My child, now 7 years old, has been into jokes for quite some time. In the beginning, the jokes didn’t always make sense but the effort and the thinking was certainly well on its way. She’s always been an avid reader which has helped greatly in her joke repertoire. She’s borrowed joke books from school, laughing at the ones she gets while seeking clarification for ones that she’s not quite sure of.
Lately, she’s been coming up with a lot of her own jokes. Here’s one she told me today and I made sure I wrote it down before I forgot:
Child, “Mom, why was the book blue?”
Mom, “I don’t know. Why?”
Child, “Because it’s not red! Get it, like read the colour red and blue like blue when you’re sad but also blue like the colour!”
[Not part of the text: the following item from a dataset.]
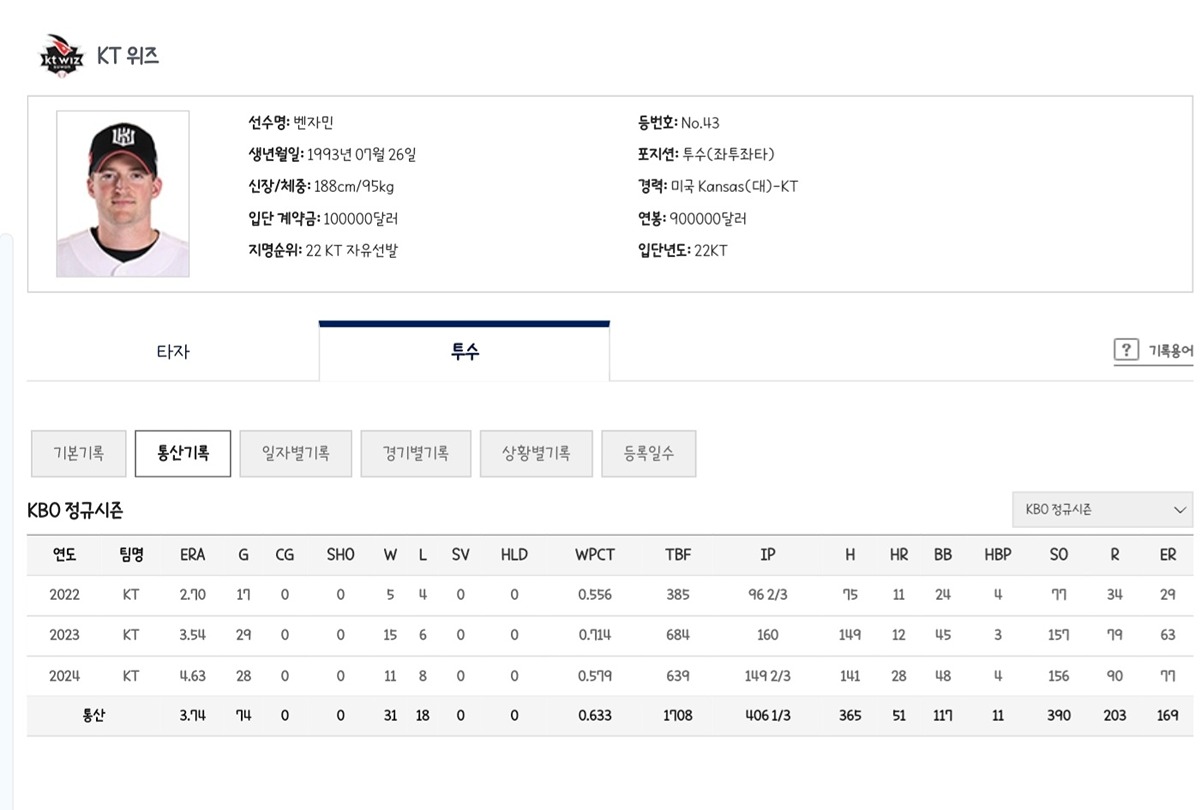
Task: Switch to the 타자 tab
Action: tap(173, 352)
Now, I wasn’t sure if my daughter had made this joke up or if she had read it from a joke book and according to her, she made this one up all by herself. I cracked up laughing at the sheer brilliance of it all because honestly, it took some serious brain work to find the homonyms for two colours and use them both in the right context! As it turns out, her capacity to read has helped her once again.
Child, “Mom, did you know that the best jokes are ones that use homonyms?”
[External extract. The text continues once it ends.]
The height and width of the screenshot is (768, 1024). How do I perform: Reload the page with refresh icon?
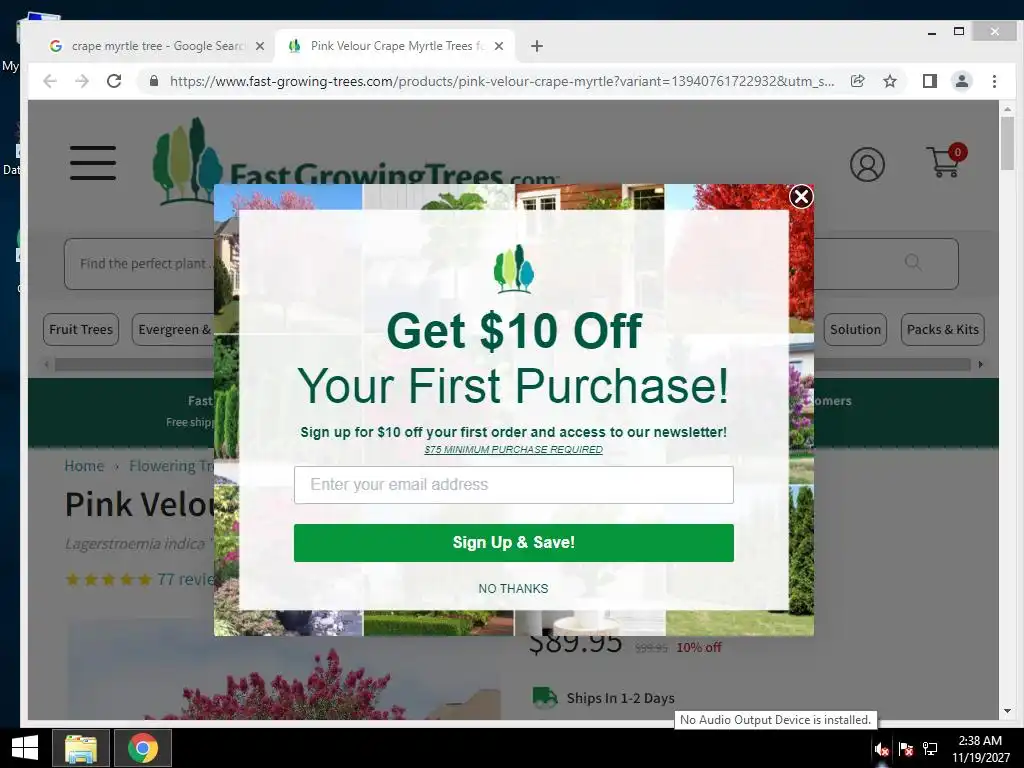tap(114, 81)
Mom, “How did you know that?”
Child, “I read that in H’s joke book. She brought it to school the other day and I read that jokes that use homonyms are the best ones.”
Well, if I was impressed before, now I’m floored. It’s one thing to read information in a book but it’s a whole other ball game to then extrapolate the information and use it appropriately. I’m sure other joke books have a similar joke but for my kid, this was quite the independent creation.
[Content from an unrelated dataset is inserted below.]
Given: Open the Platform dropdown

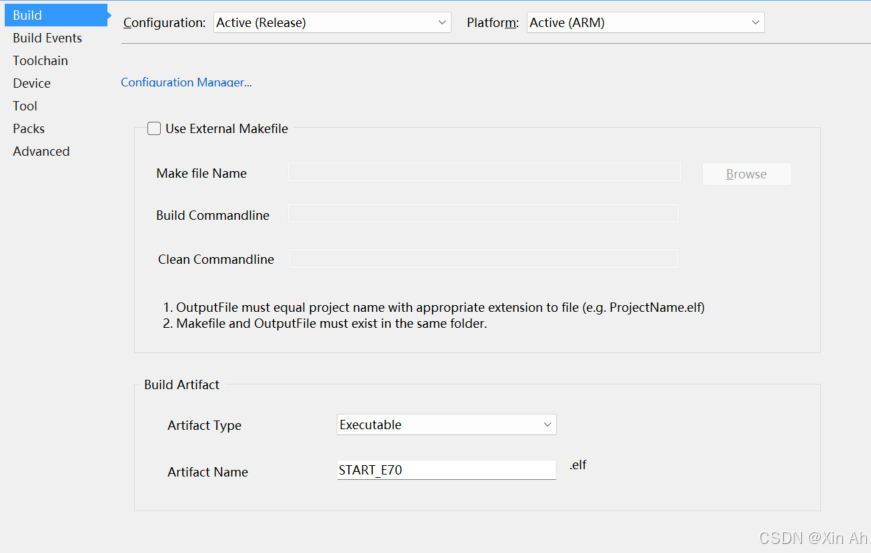Looking at the screenshot, I should 645,22.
I often feel like children don’t get the credit they deserve for all the hard work they do. Reading isn’t easy. Once you can read, it doesn’t mean you understand all the words you’re reading. Once you understand what you’re reading, you might even want to apply the information you’ve read and you may or may not apply it correctly. That learning process is a dance of trial and error and it is not an easy process. It’s a lot of hard work for children, even if they smile and giggle through it all.
So, next time your child tells you a joke, take a moment to reflect: exactly how much work went into that one joke? After reading today’s post, you might just learn that it’s more than you originally thought!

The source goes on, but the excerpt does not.